Researchers have found that having too much time can cause employees to work more slowly in order to avoid boredom.
UT management professor Andrew Brodsky, along with Harvard business professor Teresa Amabile, studied the effect on an employee not having enough work to fill their time, causing a period of “idle time.”
The researchers define idle time as time spent not working due to reasons outside of the employee’s control, such as waiting for customers or clients, Brodsky said. Idle time is distinct from procrastination or taking a scheduled break. As part of the study, the researchers conducted an online survey and found that 78.1 percent of respondents reported experiencing idle time, and 21.7 percent reported that they experienced idle time every day.
“If you’re in a role where your job is interdependent on others, (such as) a consultant, banker or accountant who needs clients … or you’re a restaurant server who needs to wait for customers to actually come in to have work, those more interdependent jobs are more likely to lead to experiences of idle time,” Brodsky said.
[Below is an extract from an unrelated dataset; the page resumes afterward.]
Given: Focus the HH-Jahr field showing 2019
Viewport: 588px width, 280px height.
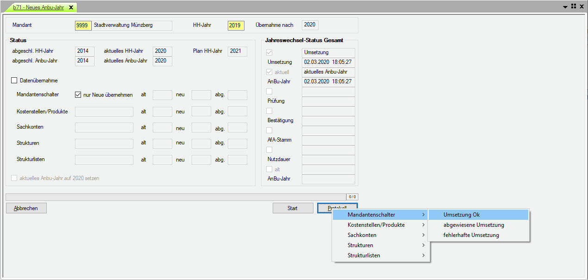Looking at the screenshot, I should click(236, 25).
The paper cites previous research that boredom is unpleasant, and the researchers predicted that employees will try to stretch out their work to avoid boredom if they expect to experience idle time afterwards.
“People don’t like sitting around doing nothing,” Brodsky said. “Human beings have an ideal level of stimulation. You don’t want to be overstimulated because that can create stress and burnout, but on the same side you don’t want to be under-stimulated, you need something to do.”
In order to test this hypothesis, the researchers gave participants two tasks of typing sentences. While some of the participants were allowed to immediately start the second task after completing the first, other participants were told they would have 20 minutes to complete the task and would not be allowed to continue until the 20 minutes passed by.
The researchers discovered that the participants who expected idle time after their task was completed stretched out their work more as the idle time got closer. They called this the “deadtime” effect, in contrast to the deadline effect where employees tend to work faster as a deadline approaches.
Employees may also stretch out their work because a manager or supervisor expects them to be busy, or at least appear busy, all the time, Brodsky said. He added that a study published in 2003 by Karen Chinander and Maurice Schweitzer showed that, when people evaluate two workers who had done similar tasks but were told that one worker spent twice as long on their task, participants more favorably evaluated the person that worked longer.
“This is interesting because the better employee is the one who completes the work more productively and more quickly and has a better outcome, but managers take into their evaluation how much they’re seeing the employee working,” Brodsky said. “We think this also is likely going to drive people’s behavior when they expect idle time (because) they don’t want to be seen as being idle because they know they might get punished for it.”
UT management professor Ethan Burris, who studies improving conversations between employees and supervisors, said employees who are being watched by a manager are less likely to try to do their task differently and look for more efficient methods because it reduces the amount of idle time they would experience.
“If … you’re monitored by how much time you spend on a particular task, it can end up reinforcing and rewarding people to spend more time on a task so they always seem busy,” said Burris, who was not involved in the study.
One solution the researchers offer to avoid this work-stretching effect is by managers not forcing employees to work continuously, Amabile said.
“Managers should be aware that their employees may be spending more time idle than is obvious, and may be working more slowly than they should, in order to avoid idle time,” she said. “The solution isn’t to monitor employees more closely, because micromanagement like that can have a host of negative effects.”
Another way to combat this effect is to make downtime less boring by allowing employees to do leisure activities, such as checking the internet. The researchers conducted another study in which some participants were allowed to use the internet after they were done with a task, and these participants completed their tasks more quickly.
“We know from extensive research that breaks can rejuvenate people and are actually good for workers, and what we’re arguing is that idle time has these negative effects,” Brodsky said. “Trying to turn idle time into a more permissible break where employees aren’t expected to be engaging in work might have positive outcomes.”